Hagamos un poco de memoria. El día lunes 15 de septiembre comenzó la debacle financiera.

Primero, golpeó a la economía de EE.UU. y, luego, se fue desparramando por el mundo. Así Asia, también, cayó en la volteada.

Desde ese día, y hasta el viernes 10 de septiembre, con muy puntuales excepciones, la tendencia fue de abrupta baja. Los mercados accionarios y de bonos mantuvieron en vilo al mundo no sólo occidental sino de Asia.

Fue un período donde la caída, casi sin interrupciones, en los valores de todas las bolsas del mundo, quedó como una constante.

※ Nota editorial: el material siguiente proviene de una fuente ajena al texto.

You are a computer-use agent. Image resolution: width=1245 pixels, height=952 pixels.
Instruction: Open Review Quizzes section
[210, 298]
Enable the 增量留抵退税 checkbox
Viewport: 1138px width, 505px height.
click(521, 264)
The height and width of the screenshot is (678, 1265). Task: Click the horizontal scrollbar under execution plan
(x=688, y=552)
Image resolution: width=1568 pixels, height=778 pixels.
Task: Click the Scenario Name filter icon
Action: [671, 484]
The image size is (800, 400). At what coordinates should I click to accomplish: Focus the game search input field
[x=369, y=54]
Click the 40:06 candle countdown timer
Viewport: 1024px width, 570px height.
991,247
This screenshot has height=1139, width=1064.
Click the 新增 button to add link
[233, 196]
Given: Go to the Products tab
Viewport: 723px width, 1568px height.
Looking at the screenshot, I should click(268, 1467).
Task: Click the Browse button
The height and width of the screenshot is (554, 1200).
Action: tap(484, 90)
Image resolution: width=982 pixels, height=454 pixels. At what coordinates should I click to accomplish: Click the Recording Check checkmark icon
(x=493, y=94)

Si embargo, hasta los últimos días de septiembre, los mercados granarios no mostraron el pánico y, por ende, la tendencia negativa de las bolsas de valores del mundo.

Entre el día negro donde los mercados financieros se hicieron trizas y el final de ese mes no se notó la baja, al menos claramente, de los precios de los commodities agrícolas.

Recordemos que, por ejemplo, hace tan sólo poco más de medio mes, esto es el día 26 de septiembre, las cotizaciones de la soja, en el mercado disponible, giraban en torno a $ 890 en San Martín y San Lorenzo, un valor de $ 20 más que la jornada anterior. Y en Rosario, en aproximadamente $ 900. ¿Qué tal? Hoy nos parece un precio de maravilla… ¿o no?

¿Qué queremos expresar con ello? Pues bien, si miramos la historia de los mercados granarios, advertiremos cuán común resulta que los precios queden rezagados frente a los cambios de tendencia en los mercados accionarios.

La cosa suele tender hacia lo siguiente: cambia el clima en los mercados financieros, y tiempo después lo hace en los mercados granarios.

Tanto para la baja como para la suba, pareciera que los granos van con considerable retraso.

Como el mundo parece estar mostrando una fuerte modificación en la tendencia, tan negativa, por parte de los mercados accionarios, podemos pensar que algo parecido viene para los granarios.

Está claro que hay mayor confianza en la respuesta de las economías de EE.UU. y de Europa con las importantes subas registradas. Confianza que se ha extendido al mundo asiático, como el Nikkei de Japón, que el 14 de octubre se disparó en un solo día más de 14%, el mayor repunte diario de su historia.

El cuadro indicaría que la confianza está regresando a los mercados, luego de que los dirigentes mundiales multiplicaran la coordinación para resolver la crisis en el marco de mayores foros internacionales: el Grupo de los 7, el Grupo de los 20, el FMI y el Banco Mundial.

A ello hay que agregar la política de los 15 países de la Zona Euro. Ellos ya han acordado, entre otras cosas, garantizar los créditos interbancarios hasta el 31 de diciembre de 2009.

Dado que las reservas granarias globales son ajustadas y que los mercados granarios deben balancear su esquema de oferta y demanda, lógico resulta aguardar una suba en los precios, una vez que los fondos busquen de nuevo las alternativas abandonadas en los últimos días.

Es que los capitales se dirigen a donde consideran que hay ganancias futuras. Y los mercados de commodities agrícolas siguen siendo una buena opción, desde el momento en que conocen la existencia de bajos niveles de stocks, un consumo creciente –ciertamente menos que lo estimado hace un tiempo- por los biocombustibles, y la famosa demanda de China e India.

Tanto China como la India son economías con mercados internos gigantes por lo que se encuentran en mejor posición para afrontar las crisis.

En tal caso vale preguntarse: ¿se viene la suba?